Re: [PATCH v13 6/6] PCI/DPC: Do not do recovery for hotplug enabled system

From: Bjorn Helgaas
Date: Tue Apr 10 2018 - 17:03:57 EST


On Mon, Apr 09, 2018 at 10:41:54AM -0400, Oza Pawandeep wrote:
> DPC and AER should attempt recovery in the same way, except the
> cases where system is with hotplug enabled.

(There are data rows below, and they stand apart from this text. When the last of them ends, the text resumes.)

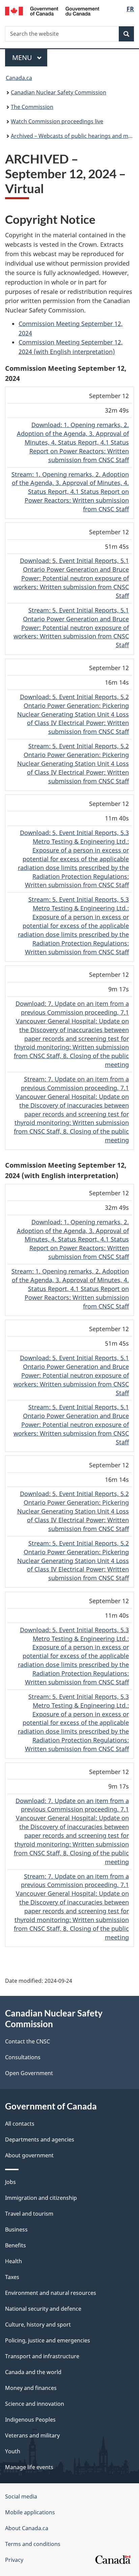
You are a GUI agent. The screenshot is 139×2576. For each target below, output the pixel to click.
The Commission (32, 107)
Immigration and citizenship (41, 2197)
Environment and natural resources (50, 2293)
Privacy (14, 2560)
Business (16, 2229)
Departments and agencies (39, 2139)
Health (13, 2261)
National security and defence (43, 2308)
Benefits (15, 2245)
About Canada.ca (26, 2528)
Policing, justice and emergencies (47, 2340)
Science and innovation (34, 2403)
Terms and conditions (32, 2544)
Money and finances (31, 2388)
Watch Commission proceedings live (57, 121)
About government (29, 2155)
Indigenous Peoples (30, 2419)
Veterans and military (32, 2435)
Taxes (12, 2277)
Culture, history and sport (38, 2324)
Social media (21, 2496)
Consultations (22, 2057)
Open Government (29, 2073)
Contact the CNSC (27, 2041)
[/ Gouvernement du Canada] (52, 10)
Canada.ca (19, 78)
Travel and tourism (29, 2213)
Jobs (10, 2182)
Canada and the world (33, 2372)
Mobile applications (30, 2512)
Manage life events (29, 2467)
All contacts (19, 2123)
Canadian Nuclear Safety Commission (58, 92)
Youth (12, 2451)
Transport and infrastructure (42, 2356)
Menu (23, 57)
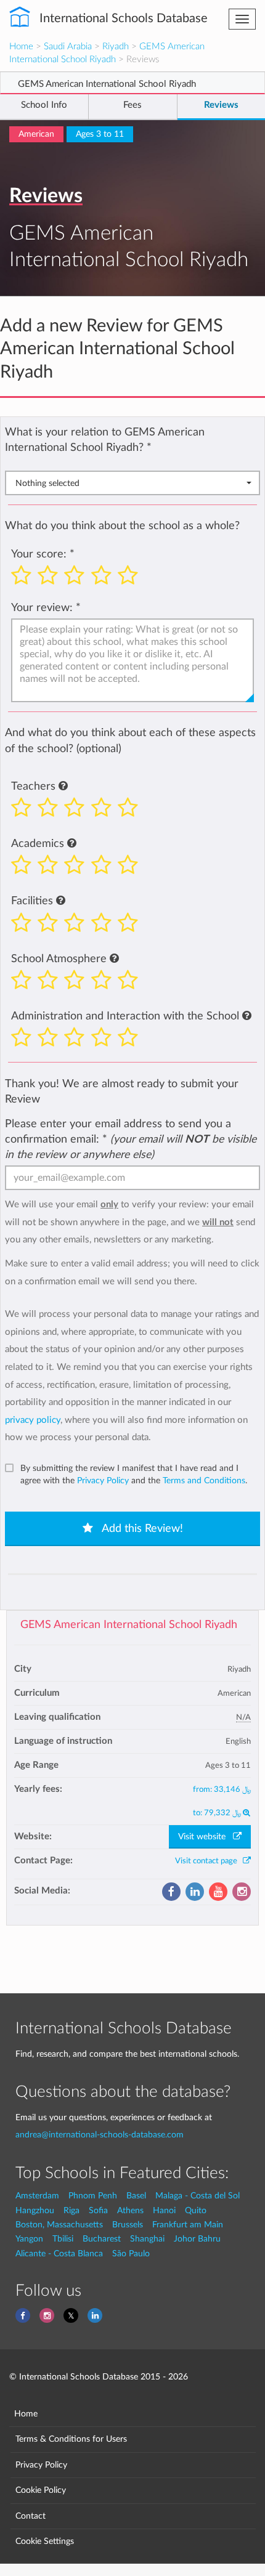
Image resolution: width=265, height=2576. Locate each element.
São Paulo (131, 2253)
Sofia (98, 2210)
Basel (136, 2195)
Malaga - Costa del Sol (197, 2195)
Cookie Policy (40, 2490)
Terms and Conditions (204, 1480)
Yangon (29, 2238)
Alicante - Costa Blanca (59, 2253)
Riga (71, 2210)
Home (21, 46)
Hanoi (164, 2210)
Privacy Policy (103, 1480)
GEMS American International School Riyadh (128, 1624)
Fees (132, 105)
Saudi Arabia (68, 46)
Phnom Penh (92, 2195)
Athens (130, 2210)
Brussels (127, 2224)
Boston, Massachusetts (59, 2224)
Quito (195, 2210)
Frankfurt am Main (187, 2224)
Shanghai (147, 2238)
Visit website (205, 1837)
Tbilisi (62, 2238)
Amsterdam (37, 2195)
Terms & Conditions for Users (71, 2439)
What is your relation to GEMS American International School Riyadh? (105, 440)
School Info (44, 105)
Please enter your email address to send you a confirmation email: (130, 1139)
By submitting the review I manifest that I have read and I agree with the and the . (133, 1474)
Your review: (42, 607)
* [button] (149, 447)
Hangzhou (34, 2210)
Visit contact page (209, 1861)
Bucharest (102, 2238)
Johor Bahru (197, 2238)
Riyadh (115, 46)
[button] (63, 786)
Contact (30, 2516)
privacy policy (32, 1420)
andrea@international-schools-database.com (99, 2134)
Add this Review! (141, 1528)
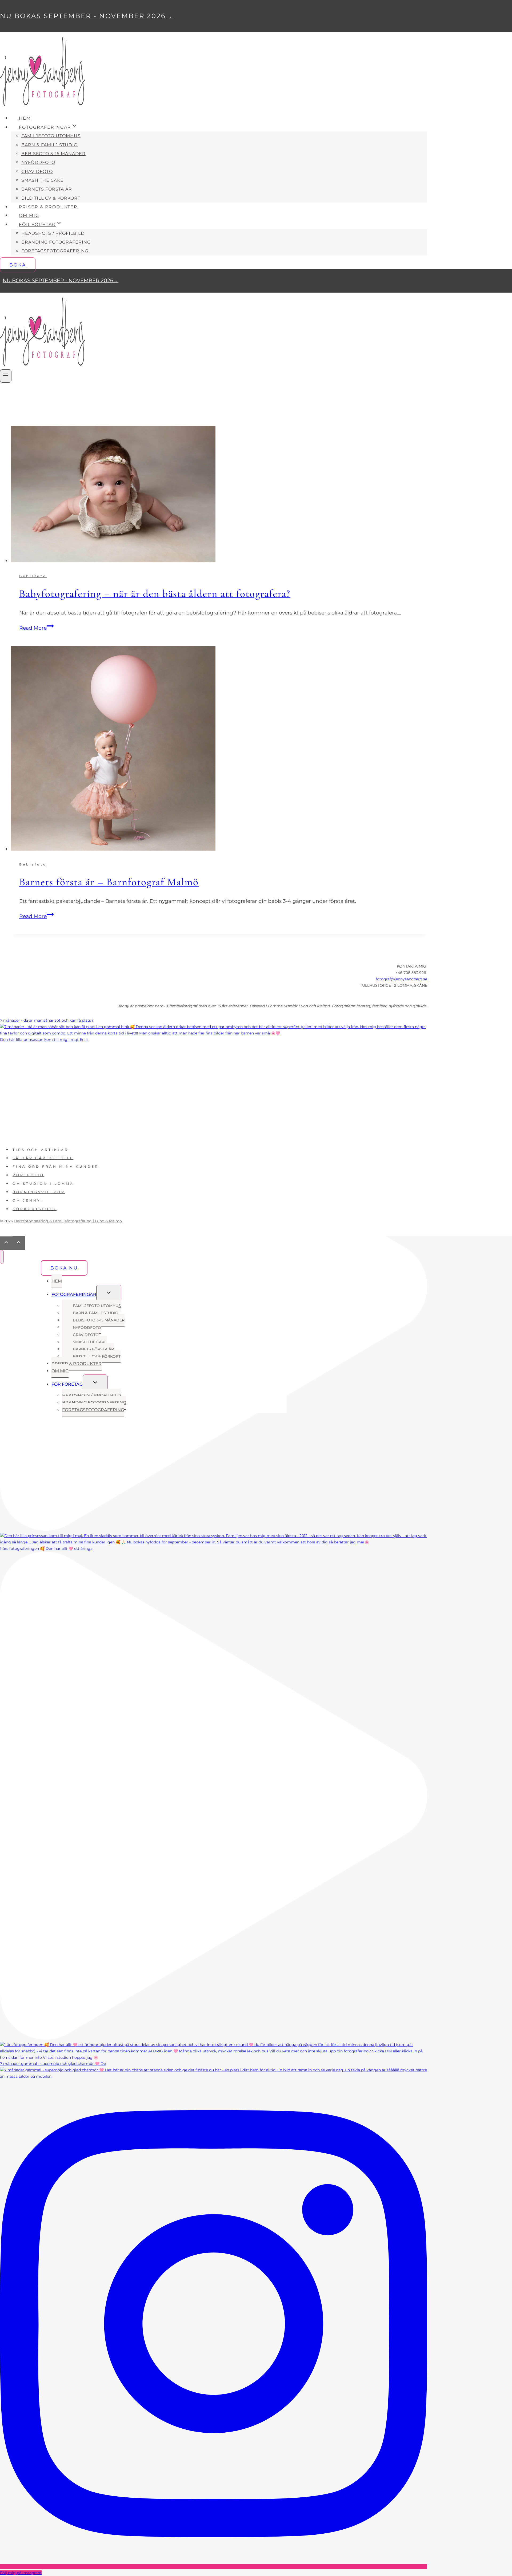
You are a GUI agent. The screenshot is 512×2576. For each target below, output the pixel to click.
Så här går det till (43, 1158)
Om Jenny (27, 1200)
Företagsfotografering (54, 250)
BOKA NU (64, 1268)
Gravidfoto (37, 171)
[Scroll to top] (6, 1243)
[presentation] (219, 495)
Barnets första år (46, 189)
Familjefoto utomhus (51, 135)
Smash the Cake (42, 180)
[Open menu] (5, 376)
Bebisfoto (33, 576)
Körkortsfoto (35, 1209)
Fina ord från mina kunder (56, 1166)
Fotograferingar (73, 1294)
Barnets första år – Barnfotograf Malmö (109, 882)
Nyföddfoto (38, 162)
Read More (36, 628)
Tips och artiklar (41, 1149)
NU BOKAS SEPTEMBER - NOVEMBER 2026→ (86, 16)
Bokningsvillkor (39, 1192)
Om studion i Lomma (43, 1183)
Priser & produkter (48, 206)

What's the connection with hotplug? I see from the patch that for
hotplug bridges you remove the tree below the bridge, and otherwise
you just reset the secondary link (I think).

The changelog should explain why we need the difference.

I'm a little skeptical to begin with, because I'm not sure why we
should handle a DPC event differently just because a bridge has the
*capability* of hotplug. Even if a hotplug bridge reports a DPC
event, that doesn't necessarily mean a hotplug has occurred.

> Signed-off-by: Oza Pawandeep <poza@xxxxxxxxxxxxxx>
>
> diff --git a/drivers/pci/pcie/pcie-dpc.c b/drivers/pci/pcie/pcie-dpc.c
> index 8e1553b..6d9a841 100644
> --- a/drivers/pci/pcie/pcie-dpc.c
> +++ b/drivers/pci/pcie/pcie-dpc.c
> @@ -108,8 +108,6 @@ static void dpc_wait_link_inactive(struct dpc_dev *dpc)
> */
> static pci_ers_result_t dpc_reset_link(struct pci_dev *pdev)
> {
> - struct pci_bus *parent = pdev->subordinate;
> - struct pci_dev *dev, *temp;
> struct dpc_dev *dpc;
> struct pcie_device *pciedev;
> struct device *devdpc;
> @@ -120,19 +118,6 @@ static pci_ers_result_t dpc_reset_link(struct pci_dev *pdev)
> dpc = get_service_data(pciedev);
> cap = dpc->cap_pos;
>
> - pci_lock_rescan_remove();
> - list_for_each_entry_safe_reverse(dev, temp, &parent->devices,
> - bus_list) {
> - pci_dev_get(dev);
> - pci_dev_set_disconnected(dev, NULL);
> - if (pci_has_subordinate(dev))
> - pci_walk_bus(dev->subordinate,
> - pci_dev_set_disconnected, NULL);
> - pci_stop_and_remove_bus_device(dev);
> - pci_dev_put(dev);
> - }
> - pci_unlock_rescan_remove();
> -
> dpc_wait_link_inactive(dpc);
> if (dpc->rp_extensions && dpc_wait_rp_inactive(dpc))
> return PCI_ERS_RESULT_DISCONNECT;
> @@ -152,13 +137,37 @@ static pci_ers_result_t dpc_reset_link(struct pci_dev *pdev)
> return PCI_ERS_RESULT_RECOVERED;
> }
>
> +static void dpc_reset_link_remove_dev(struct pci_dev *pdev)
> +{
> + struct pci_bus *parent = pdev->subordinate;
> + struct pci_dev *dev, *temp;
> +
> + pci_lock_rescan_remove();
> + list_for_each_entry_safe_reverse(dev, temp, &parent->devices,
> + bus_list) {
> + pci_dev_get(dev);
> + pci_dev_set_disconnected(dev, NULL);
> + if (pci_has_subordinate(dev))
> + pci_walk_bus(dev->subordinate,
> + pci_dev_set_disconnected, NULL);
> + pci_stop_and_remove_bus_device(dev);
> + pci_dev_put(dev);
> + }
> + pci_unlock_rescan_remove();
> +
> + dpc_reset_link(pdev);
> +}
> +
> static void dpc_work(struct work_struct *work)
> {
> struct dpc_dev *dpc = container_of(work, struct dpc_dev, work);
> struct pci_dev *pdev = dpc->dev->port;
>
> /* From DPC point of view error is always FATAL. */
> - pcie_do_recovery(pdev, DPC_FATAL);
> + if (!pdev->is_hotplug_bridge)
> + pcie_do_recovery(pdev, DPC_FATAL);
> + else
> + dpc_reset_link_remove_dev(pdev);
> }
> static void dpc_process_rp_pio_error(struct dpc_dev *dpc)
> {
> --
> 2.7.4
>